On iOS "enterprise provisioning" means less baggage. No UDIDs, which are deprecated in software BTW. To be clear this is a tiny patch that adds support for some 40%+ of dev shops and all enterprises. All we are talking about is this:

  unless App.config.provisions_all_devices? || App.config.provisioned_devices.include?(device_id)
    App.fail "Device ID `#{device_id}' not provisioned in profile `#{App.config.provisioning_profile}'"
  end
Where the provisions all devices is my bit supported by a single line helper, it's not scary. If you have more than 100 devices beta testing your app you use enterprise provisioning PERIOD, it doesn't have anything to do with classic "enterprise" except you need a DUNs and to pay Apple an extra $100/year.

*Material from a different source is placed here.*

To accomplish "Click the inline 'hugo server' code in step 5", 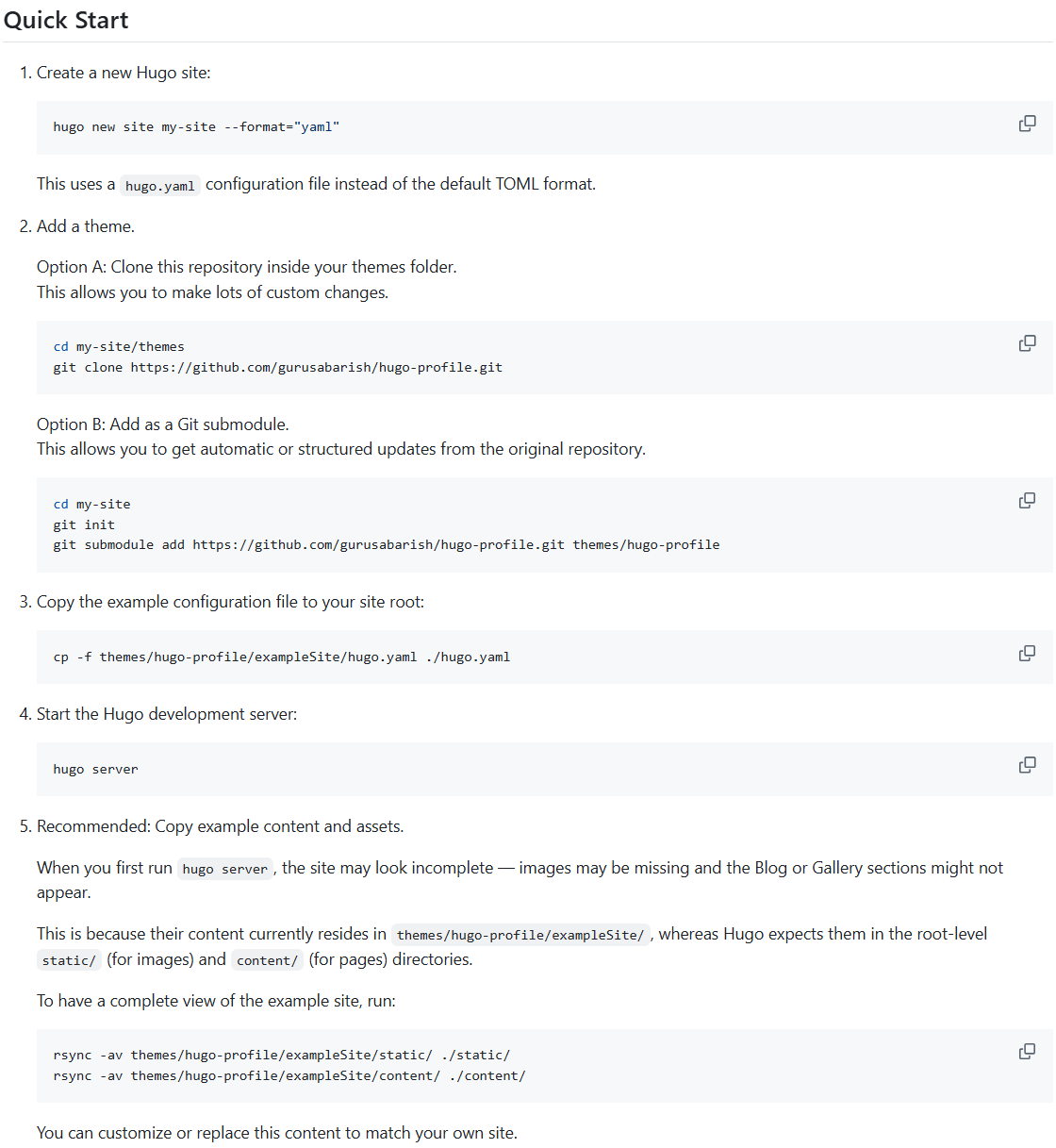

Almost every dev shop that is more than two guys I know uses this.

I submitted a pull request to fix a dead link in the angularJS docs: I was told to fill a 20-text field form for the request to get processed. I was just trying to help, guys.
I assume you meant the Google CLA. It's only 8 fields and you only have to sign it once.

https://developers.google.com/open-source/cla/individual

Yes but it's still enough irritation to put people off. It feels like 'not getting it'.

There must be a better way to keep the lawyers on their leashes?

Well: http://www.webkit.org/coding/contributing.html

Not pull requests, because not Git, but they do take contributions on some stuff.

Google is pretty famous for letting Android contributions sit in a review queue forever to die. They effectively don't accept.
I've accepted and merged a fair number of patches. It's a matter of getting the right reviewers and working with the people involved in each of the areas to come up with a reasonable patch if it's anything other than a small bugfix.

That being said, it does depend on the area (some are totally in AOSP, some move fast internally and only get AOSP drops occasionally), and bug fixes are a far easier than features to get merged.

Hi James, it's mostly my fault that your PR hasn't been merged. We tend to focus a lot on the compiler, and less on the Rake commands, but I'll try and get these PRs taken care of soon.
Might I suggest posting a comment on that pull just to bump it?
Good call. Honestly I haven't really given RubyMotion and that pull request a thought in a long while.